━━━ Lesetext
Hansjürgen Rosenbauer

Hansjürgen Rosenbauer
Intendant des Ostdeutschen Rundfunks Brandenburg

"Es war eine der Ideen, wie sie fast nur in den Jahren nach Wende und Einheit entstehen konnte, in einer Situation des Aufbruchs, der Neuerungen und des Wandels. Christoph Links und Hannes Bahrmann hatten mir ihr gerade veröffentlichtes Buch "Wir sind das Volk!" geschickt, das nüchtern, präzise und spannend zugleich die dramatischen Ereignisse im Herbst '89 dokumentierte. Nun saßen wir in meinem noch provisorischen Büro in einer grauen Platten-Baracke auf dem Babelsberger DEFA-Gelände, und das Projekt war schnell verabredet: Eine "Chronik der Wende" für das Fernsehen, eine umfassende Dokumentation über jene Wochen, in der die Ostdeutschen die Diktatur überwanden und ein Staat fast über Nacht in sich zusammenfiel.

Der mutige Protest der Bürger auf den Straßen, der Ruf nach Freiheiten und demokratischen Rechten, die Konfrontation mit der Staatsmacht, der Sturz der alten SED-Führung, das Gefühl des Aufbruchs, die Öffnung der Mauer, die Trabbi-Schlangen gen Westen, die Diskussionen am "Runden Tisch" und die Bildung politischer Gruppen und Parteien, die Auflösung der alten Strukturen, der offene Meinungsstreit über den richtigen Weg . . . Eine filmische Erinnerung an eine historische Umbruchsituation, die fast alle Ostdeutschen als tiefen Einschnitt in ihrer Biografie empfinden. Ein großangelegtes Fernsehprojekt einer kleinen, neuen ARD-Anstalt, des Ostdeutschen Rundfunks Brandenburg (ORB).
━━━━━━
━━━ Rohdaten
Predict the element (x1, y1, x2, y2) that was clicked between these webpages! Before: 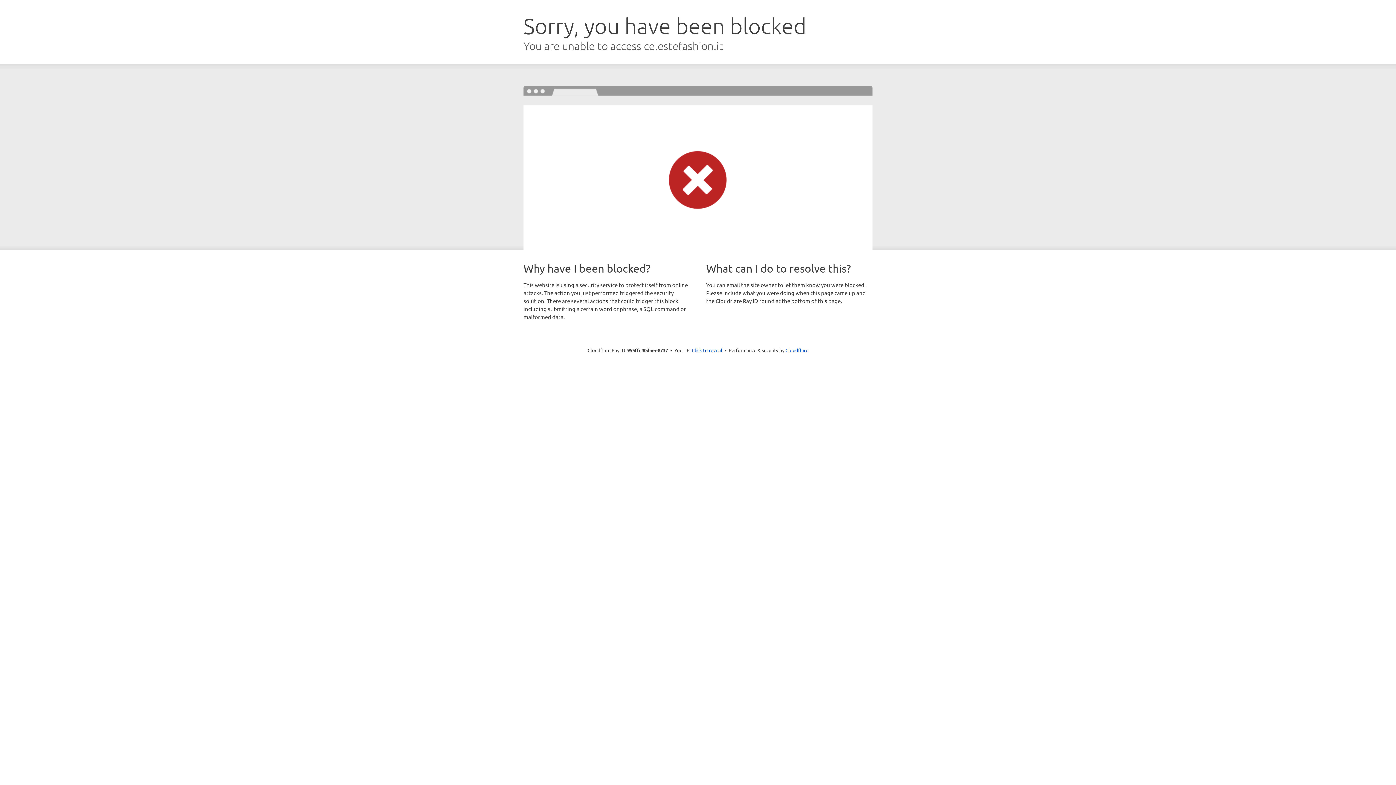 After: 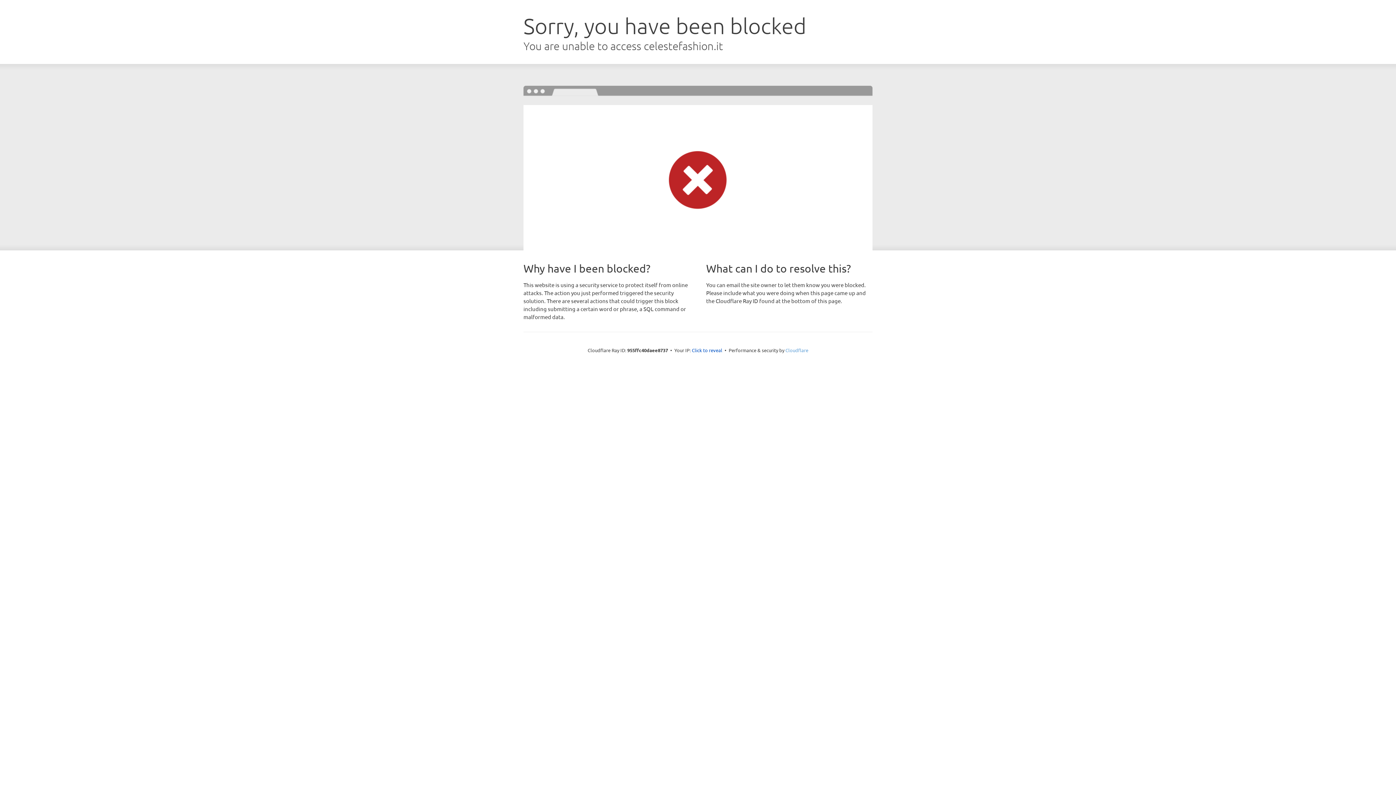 Action: bbox: (785, 347, 808, 353) label: Cloudflare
━━━━━━
→ **Übungsaufgaben**
1. Beantworte die folgenden Fragen zum Lesetext:
(a) Welches Amt wird unter dem Namen Hansjürgen Rosenbauer genannt?
(b) Wer hatte das Buch "Wir sind das Volk!" geschickt?
(c) Wo befand sich das Büro, in dem das Projekt verabredet wurde?
2. Tausche im Lesetext "Staatsmacht" gegen "Regierung" aus und gib die Stelle von "Der mutige Protest" bis "Rundfunks Brandenburg (ORB)." mit dieser Änderung wieder.
3. Führe den Lesetext über das Fernsehprojekt "Chronik der Wende" nach seinem letzten Satz weiter.

→ **Lösungen**
1.
(a) Intendant des Ostdeutschen Rundfunks Brandenburg
(b) Christoph Links und Hannes Bahrmann
(c) In einer grauen Platten-Baracke auf dem Babelsberger DEFA-Gelände

2.
Der mutige Protest der Bürger auf den Straßen, der Ruf nach Freiheiten und demokratischen Rechten, die Konfrontation mit der Regierung, der Sturz der alten SED-Führung, das Gefühl des Aufbruchs, die Öffnung der Mauer, die Trabbi-Schlangen gen Westen, die Diskussionen am "Runden Tisch" und die Bildung politischer Gruppen und Parteien, die Auflösung der alten Strukturen, der offene Meinungsstreit über den richtigen Weg . . . Eine filmische Erinnerung an eine historische Umbruchsituation, die fast alle Ostdeutschen als tiefen Einschnitt in ihrer Biografie empfinden. Ein großangelegtes Fernsehprojekt einer kleinen, neuen ARD-Anstalt, des Ostdeutschen Rundfunks Brandenburg (ORB).

3.
Ein Team von jungen Fernsehmachern, angeleitet vom erfahrenen Regisseur Wolfgang Drescher, hat diesen Plan einer aufwendigen TV-Chronik über die Wende unter großem Zeitdruck und mit bewundernswertem Einsatz umgesetzt. Es entstanden 73 Kurzdokumentationen, die umfassend recherchiert und journalistisch genau die atemberaubenden Ereignisse Tag für Tag schilderten. Im Herbst 1994, genau fünf Jahre nach den umwälzenden Veränderungen, lief die "Chronik der Wende" in der ARD, im ORB, im Deutsche-Welle Auslandsfernsehen und in mehreren Dritten Programmen, später präsentierten der deutsch-französische Kultursender ARTE und das britische Auslands-TV BBC-World die Höhepunkte der Reihe, und sogar in Süd-Korea wurde die "Chronik der Wende" im Fernsehen gezeigt.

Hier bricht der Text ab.